## SET EXERCISE:
Format the stretch from the line containing "Task: Click the Share text label" through the end of the items as a Markdown table with the columns Row and Line, leaving out blank lines.

Items listed in a dataset
# # #

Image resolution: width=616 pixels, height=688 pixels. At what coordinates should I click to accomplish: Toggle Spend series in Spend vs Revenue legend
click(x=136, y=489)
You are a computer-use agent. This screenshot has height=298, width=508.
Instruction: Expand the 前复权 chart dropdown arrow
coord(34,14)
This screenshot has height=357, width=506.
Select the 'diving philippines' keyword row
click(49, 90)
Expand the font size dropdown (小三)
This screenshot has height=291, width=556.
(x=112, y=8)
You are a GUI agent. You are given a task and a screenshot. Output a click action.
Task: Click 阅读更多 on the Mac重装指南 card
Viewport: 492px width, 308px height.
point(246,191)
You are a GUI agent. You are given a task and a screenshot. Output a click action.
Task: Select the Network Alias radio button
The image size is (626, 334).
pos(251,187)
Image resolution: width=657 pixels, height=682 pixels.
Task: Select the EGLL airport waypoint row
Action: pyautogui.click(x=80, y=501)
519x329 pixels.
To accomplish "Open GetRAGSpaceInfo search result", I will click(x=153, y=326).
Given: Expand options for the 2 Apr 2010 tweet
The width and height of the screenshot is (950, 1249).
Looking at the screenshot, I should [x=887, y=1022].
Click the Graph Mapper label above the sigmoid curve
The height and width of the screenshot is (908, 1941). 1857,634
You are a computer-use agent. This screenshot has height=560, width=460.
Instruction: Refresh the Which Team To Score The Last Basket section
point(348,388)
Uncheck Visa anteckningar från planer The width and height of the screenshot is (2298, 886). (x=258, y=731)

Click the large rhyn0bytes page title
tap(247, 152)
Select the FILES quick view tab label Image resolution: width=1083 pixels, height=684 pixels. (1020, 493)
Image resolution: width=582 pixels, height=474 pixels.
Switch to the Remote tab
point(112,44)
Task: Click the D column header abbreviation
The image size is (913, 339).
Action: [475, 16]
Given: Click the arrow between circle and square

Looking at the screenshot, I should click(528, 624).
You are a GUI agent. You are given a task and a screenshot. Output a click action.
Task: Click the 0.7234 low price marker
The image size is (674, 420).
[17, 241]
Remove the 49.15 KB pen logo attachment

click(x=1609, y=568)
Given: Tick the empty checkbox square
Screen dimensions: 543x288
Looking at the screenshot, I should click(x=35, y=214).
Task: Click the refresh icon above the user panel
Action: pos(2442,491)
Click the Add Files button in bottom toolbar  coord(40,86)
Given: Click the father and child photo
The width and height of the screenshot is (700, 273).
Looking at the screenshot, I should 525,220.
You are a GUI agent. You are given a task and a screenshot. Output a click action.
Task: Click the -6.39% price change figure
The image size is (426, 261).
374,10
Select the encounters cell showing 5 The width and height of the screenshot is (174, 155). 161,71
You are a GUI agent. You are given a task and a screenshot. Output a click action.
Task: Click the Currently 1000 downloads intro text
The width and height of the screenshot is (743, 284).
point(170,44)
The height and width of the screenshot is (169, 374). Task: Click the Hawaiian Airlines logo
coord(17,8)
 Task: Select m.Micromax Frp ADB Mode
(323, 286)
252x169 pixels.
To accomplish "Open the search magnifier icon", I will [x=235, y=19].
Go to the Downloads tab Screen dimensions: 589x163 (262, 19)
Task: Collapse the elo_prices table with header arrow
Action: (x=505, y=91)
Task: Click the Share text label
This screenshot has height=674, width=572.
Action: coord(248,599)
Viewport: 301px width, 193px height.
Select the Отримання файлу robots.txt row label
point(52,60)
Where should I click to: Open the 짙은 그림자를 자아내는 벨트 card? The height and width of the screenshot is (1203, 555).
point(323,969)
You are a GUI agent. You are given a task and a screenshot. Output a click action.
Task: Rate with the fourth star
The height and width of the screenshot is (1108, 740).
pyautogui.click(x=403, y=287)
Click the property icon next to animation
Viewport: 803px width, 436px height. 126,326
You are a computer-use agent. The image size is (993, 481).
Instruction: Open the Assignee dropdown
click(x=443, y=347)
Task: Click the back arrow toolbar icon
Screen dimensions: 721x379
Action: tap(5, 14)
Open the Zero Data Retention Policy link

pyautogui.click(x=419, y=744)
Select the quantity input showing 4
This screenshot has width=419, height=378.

# # #

## ANSWER TO THE EXERCISE:
| Row | Line |
|---|---|
| 1 | Task: Click the Share text label |
| 2 | This screenshot has height=674, width=572. |
| 3 | Action: coord(248,599) |
| 4 | Viewport: 301px width, 193px height. |
| 5 | Select the Отримання файлу robots.txt row label |
| 6 | point(52,60) |
| 7 | Where should I click to: Open the 짙은 그림자를 자아내는 벨트 card? The height and width of the screenshot is (1203, 555). |
| 8 | point(323,969) |
| 9 | You are a GUI agent. You are given a task and a screenshot. Output a click action. |
| 10 | Task: Rate with the fourth star |
| 11 | The height and width of the screenshot is (1108, 740). |
| 12 | pyautogui.click(x=403, y=287) |
| 13 | Click the property icon next to animation |
| 14 | Viewport: 803px width, 436px height. 126,326 |
| 15 | You are a computer-use agent. The image size is (993, 481). |
| 16 | Instruction: Open the Assignee dropdown |
| 17 | click(x=443, y=347) |
| 18 | Task: Click the back arrow toolbar icon |
| 19 | Screen dimensions: 721x379 |
| 20 | Action: tap(5, 14) |
| 21 | Open the Zero Data Retention Policy link |
| 22 | pyautogui.click(x=419, y=744) |
| 23 | Select the quantity input showing 4 |
| 24 | This screenshot has width=419, height=378. |